Dat lukte niet. Sterker nog: die niet-officiële handel in Vlissingen gedijde uitstekend gedurende het Fin de siècle van de zestiende eeuw en de plaatselijke autoriteiten deden weinig om dat tegen te gaan. Desondanks besloten de Engelsen in 1599 om hun kantoor toch maar in Middelburg te vestigen. De omstandigheden waren gunstiger dan elders en het zou dom zijn om het niet te doen.

Dat in de jaren daarna de smokkelaars geleidelijk aan uit Vlissingen verdwenen, is dan ook niet de verdienste van de Middelburgers of de Engelsen, maar van het aloude mechanisme van de vrije markt. In die jaren werden de steden ten noorden van Zeeland steeds belangrijker en omstreeks 1619 zou Amsterdam de belangrijkste uitvalsbasis worden van de niet-officiële handel, gevolgd door de Merchant Adventurers zelf die zich in Delft zouden vestigen. De reden van vertrek uit Middelbrug die werd opgegeven was nogal ontnuchterend: “… soo om de ongesontheydt der lucht aldaer …”. De echte redenen waren natuurlijk ook hier de betere handelsmogelijkheden in het noorden en het kleinere risico om schade op te lopen in het oorlogsgeweld. Vlissingen en Middelburg lagen dichter bij de Spaanse gebieden dan Delft en Amsterdam.

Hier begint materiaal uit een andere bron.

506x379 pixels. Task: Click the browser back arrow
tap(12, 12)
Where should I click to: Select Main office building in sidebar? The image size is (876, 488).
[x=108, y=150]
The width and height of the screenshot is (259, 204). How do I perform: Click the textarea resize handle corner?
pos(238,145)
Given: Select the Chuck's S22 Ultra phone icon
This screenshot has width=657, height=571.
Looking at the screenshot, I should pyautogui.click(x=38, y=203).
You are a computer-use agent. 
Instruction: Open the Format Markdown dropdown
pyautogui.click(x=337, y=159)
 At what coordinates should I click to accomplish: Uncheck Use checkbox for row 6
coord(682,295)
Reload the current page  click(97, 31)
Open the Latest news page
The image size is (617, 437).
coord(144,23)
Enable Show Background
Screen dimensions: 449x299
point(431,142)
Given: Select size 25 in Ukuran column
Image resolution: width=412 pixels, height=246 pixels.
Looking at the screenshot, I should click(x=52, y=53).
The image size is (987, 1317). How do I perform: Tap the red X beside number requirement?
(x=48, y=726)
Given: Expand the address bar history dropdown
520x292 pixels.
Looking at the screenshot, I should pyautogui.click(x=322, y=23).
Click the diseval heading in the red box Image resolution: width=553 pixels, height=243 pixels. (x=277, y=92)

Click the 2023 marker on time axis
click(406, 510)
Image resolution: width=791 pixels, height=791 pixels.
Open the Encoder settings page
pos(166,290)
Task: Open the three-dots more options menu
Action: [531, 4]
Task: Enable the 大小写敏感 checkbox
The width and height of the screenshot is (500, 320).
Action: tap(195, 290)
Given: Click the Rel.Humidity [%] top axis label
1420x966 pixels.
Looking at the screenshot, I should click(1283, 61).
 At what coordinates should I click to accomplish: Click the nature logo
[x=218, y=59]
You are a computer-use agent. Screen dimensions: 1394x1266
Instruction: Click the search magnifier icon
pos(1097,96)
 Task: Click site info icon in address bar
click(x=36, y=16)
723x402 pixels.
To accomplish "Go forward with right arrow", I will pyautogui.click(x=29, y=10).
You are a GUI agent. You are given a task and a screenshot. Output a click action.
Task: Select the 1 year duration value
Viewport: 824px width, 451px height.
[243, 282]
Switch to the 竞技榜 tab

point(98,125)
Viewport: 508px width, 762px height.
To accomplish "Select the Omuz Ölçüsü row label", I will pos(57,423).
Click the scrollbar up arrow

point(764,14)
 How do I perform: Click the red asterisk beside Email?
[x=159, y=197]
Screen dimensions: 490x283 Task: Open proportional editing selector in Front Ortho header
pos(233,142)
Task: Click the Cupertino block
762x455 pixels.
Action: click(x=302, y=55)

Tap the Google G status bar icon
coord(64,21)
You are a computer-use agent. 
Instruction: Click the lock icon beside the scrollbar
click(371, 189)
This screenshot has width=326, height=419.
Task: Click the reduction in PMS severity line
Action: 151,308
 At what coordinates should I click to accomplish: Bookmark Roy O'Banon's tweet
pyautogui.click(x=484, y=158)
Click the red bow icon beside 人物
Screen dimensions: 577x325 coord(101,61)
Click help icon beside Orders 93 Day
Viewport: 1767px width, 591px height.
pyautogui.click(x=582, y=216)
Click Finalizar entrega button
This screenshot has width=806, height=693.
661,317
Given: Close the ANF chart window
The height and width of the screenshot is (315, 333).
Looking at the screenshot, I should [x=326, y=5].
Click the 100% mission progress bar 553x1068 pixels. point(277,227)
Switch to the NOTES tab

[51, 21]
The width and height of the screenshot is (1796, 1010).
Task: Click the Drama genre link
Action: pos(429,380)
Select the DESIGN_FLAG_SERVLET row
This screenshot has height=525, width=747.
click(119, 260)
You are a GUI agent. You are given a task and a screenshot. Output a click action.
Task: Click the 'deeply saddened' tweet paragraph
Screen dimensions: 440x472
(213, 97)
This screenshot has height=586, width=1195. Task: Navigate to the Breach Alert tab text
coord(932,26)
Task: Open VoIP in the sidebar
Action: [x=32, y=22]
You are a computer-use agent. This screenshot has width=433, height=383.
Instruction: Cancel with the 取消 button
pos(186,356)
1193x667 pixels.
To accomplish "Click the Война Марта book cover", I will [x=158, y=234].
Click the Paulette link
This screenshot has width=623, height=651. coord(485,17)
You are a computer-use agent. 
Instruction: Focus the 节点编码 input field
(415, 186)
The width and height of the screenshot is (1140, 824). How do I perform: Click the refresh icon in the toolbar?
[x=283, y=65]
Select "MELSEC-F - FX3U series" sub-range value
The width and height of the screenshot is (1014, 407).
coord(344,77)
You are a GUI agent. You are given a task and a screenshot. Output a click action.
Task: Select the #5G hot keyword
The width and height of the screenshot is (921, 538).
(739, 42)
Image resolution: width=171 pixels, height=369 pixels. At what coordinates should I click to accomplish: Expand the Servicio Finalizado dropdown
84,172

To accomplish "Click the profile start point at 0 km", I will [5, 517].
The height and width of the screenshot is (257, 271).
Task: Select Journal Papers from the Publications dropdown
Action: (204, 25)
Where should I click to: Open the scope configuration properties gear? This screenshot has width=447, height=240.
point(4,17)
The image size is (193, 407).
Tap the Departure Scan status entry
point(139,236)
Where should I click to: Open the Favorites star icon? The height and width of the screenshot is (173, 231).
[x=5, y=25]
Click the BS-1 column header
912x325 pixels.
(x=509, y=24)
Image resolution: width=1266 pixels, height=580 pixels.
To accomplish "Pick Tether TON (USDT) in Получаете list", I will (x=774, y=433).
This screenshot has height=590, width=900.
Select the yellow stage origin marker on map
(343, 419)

In de loop van de zeventiende eeuw nam de betekenis van de Adventurers sterk af en gingen alle privileges grotendeels verloren. Hun laatste vestiging in Nederland, die van Delft, werd omstreeks 1670 opgeheven.

Toch een connectie?
Ik begon dit artikel met een citaat waarin werd gesteld dat De Merchant Adventurers handel dreven met Vlissingen. Dat blijkt dus niet zo te zijn. Hoewel er vanuit de Scheldestad al vanaf de tweede helft van de vijftiende eeuw volop handel werd gedreven met Engeland, hebben de Adventurers er nooit een vestiging gehad. Sterker nog: Vlissingen was niet populair bij deze officiële handelaars en het had weinig gescheeld of de buurstad Middelburg had om deze reden de zo gewenste lucratieve samenwerking verloren aan een van de andere steden in de Republiek.

Misschien is het juist hierom niet toevallig dat de enige Vlissingse connectie met de Merchant Adventurers, een religieuze was. Omdat de stad vanaf 1585 onderdak bood aan het Engelse leger, werd er in 1593 een Anglicaanse kerk gebouwd waar, behalve de soldaten, ook de smokkelaars en in het begin de Engelse handelaren uit Middelburg naar toe gingen. De kerk maakte later onderdeel uit van de Engelse geloofsgemeenschap in Zeeland waarin de Merchant Adventurers de dienst uitmaakten. Een van de belangrijkste denkers van de kerk, John Forbes, werkte een aantal jaren in Middelburg én Vlissingen. Forbes had een directe band met de Adventurers en maakte zich sterk voor hun economische belangen.

De eerste kerk uit 1593 stond aan de Jan Almanstraat, in het gebied waar nu het Scheldekwartier wordt ontwikkeld.  Toen het Engelse leger in 1616 vertrok uit de Scheldestad en ook de smokkelaars elders hun heil gingen zoeken, was er geen behoefte meer aan een kerk van deze omvang. Het gebouw werd in dat jaar overgedragen aan de hervormde gemeenschap in Vlissingen. Voor de overgebleven Engelsen werd een gedeelte van de Sint Jacobskerk vrijgemaakt, een situatie die zou voortduren tot 1911. Het zandstenen poortje in de Branderijstraat dat eerst in de Lepelstraat stond, herinnert ons aan die periode. In 1911 kregen de Engelsen toestemming om een kerk te bouwen in de Paul Krugerstraat, maar ook dat gebouw speelde geen rol meer in het gevecht om de strategische posities in de wereldhandel, laat staan in de rivaliteit tussen Vlissingen en Middelburg. Die rivaliteit is evenwel altijd gebleven, zij het op andere gebieden. Nog steeds neigt de Vlissinger wat meer naar vrijbuiterij en de Middelburger naar orde en regelmaat. Of verbeeld ik me dat maar? De geschiedenis zal het leren.